L’allocution prononcée par la Mission permanente du Saint-Siège auprès des Nations unies à New York lors de la 11e Conférence d’examen du Traité sur la non-prolifération des armes nucléaires souligne que «l’élimination totale des armes nucléaires» est «une responsabilité indispensable qui exige des mesures concrètes et crédibles».

Vatican News

Une paix juste, sûre et durable repose sur un seul pilier: le désarmement. La voie nécessaire pour y parvenir, et pour parvenir à l’élimination totale des armes nucléaires, est offerte par le Traité sur l’interdiction des armes nucléaires (TPNW). C’est pourquoi le Saint-Siège appelle tous les États qui ne l’ont pas encore fait à y adhérer, en gardant toujours au centre de la réflexion «les conséquences humanitaires et environnementales catastrophiques de l’utilisation des armes nucléaires», qui auraient «des effets dévastateurs et de grande ampleur, transcendant les frontières et les générations». Cette recommandation a été formulée vendredi 1er mai par la mission permanente du Saint-Siège auprès des Nations Unies à New York, à l’occasion de la XIe Conférence d’examen du Traité sur la non-prolifération des armes nucléaires, qui se tient du 27 avril et jusqu’au 22 mai prochain.

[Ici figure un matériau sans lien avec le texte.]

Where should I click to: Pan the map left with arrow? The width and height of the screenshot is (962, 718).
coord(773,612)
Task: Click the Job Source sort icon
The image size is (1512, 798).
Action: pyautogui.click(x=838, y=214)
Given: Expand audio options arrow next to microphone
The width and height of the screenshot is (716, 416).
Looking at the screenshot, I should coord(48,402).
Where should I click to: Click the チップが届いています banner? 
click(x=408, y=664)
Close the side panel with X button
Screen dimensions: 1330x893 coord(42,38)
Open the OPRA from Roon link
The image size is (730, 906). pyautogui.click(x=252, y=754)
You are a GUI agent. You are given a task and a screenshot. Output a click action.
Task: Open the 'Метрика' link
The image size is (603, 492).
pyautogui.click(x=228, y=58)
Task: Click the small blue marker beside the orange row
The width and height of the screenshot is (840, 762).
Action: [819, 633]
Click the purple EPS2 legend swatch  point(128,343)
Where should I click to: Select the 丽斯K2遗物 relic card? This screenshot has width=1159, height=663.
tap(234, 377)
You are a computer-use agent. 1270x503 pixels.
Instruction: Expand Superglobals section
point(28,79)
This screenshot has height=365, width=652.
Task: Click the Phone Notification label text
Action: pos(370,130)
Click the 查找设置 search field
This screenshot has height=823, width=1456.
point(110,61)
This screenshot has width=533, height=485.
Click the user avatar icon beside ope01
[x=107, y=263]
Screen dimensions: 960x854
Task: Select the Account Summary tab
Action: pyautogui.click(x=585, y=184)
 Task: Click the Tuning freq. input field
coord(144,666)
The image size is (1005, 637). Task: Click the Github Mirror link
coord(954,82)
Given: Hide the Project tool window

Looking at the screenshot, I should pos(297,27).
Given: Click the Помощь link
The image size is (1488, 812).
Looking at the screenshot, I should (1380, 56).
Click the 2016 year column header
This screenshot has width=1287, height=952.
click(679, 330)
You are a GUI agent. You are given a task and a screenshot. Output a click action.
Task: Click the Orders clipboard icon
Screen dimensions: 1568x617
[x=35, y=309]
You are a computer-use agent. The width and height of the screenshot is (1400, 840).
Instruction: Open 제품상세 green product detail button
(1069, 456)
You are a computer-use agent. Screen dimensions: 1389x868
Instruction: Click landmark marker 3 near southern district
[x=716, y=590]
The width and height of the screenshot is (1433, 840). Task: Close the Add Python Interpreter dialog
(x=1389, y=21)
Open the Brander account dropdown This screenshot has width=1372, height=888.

Les conditions d’une paix durable

«À une époque où les fondements de la sécurité internationale font l’objet de tensions croissantes», rappelle le Saint-Siège, il est nécessaire «d’examiner les conditions essentielles à une paix durable». Le désarmement nucléaire vise à dépasser «un modèle de sécurité fondé sur la peur, la menace de la force et la perpétuation de la vulnérabilité réciproque», qui ne pourra jamais constituer «une base stable et durable pour la paix». Le Saint-Siège observe donc ce qu’il qualifie de «tendances préoccupantes», telles que «la résurgence de la rhétorique nucléaire, l’expansion et la modernisation des arsenaux nucléaires, ainsi que l’évolution des doctrines de dissuasion d’une manière qui risque d’abaisser les seuils d’intervention». À cela s’ajoute l’érosion des accords tant sur le contrôle des armements que sur le désarmement, «qui ont longtemps contribué à la stabilité, à la transparence et à la confiance».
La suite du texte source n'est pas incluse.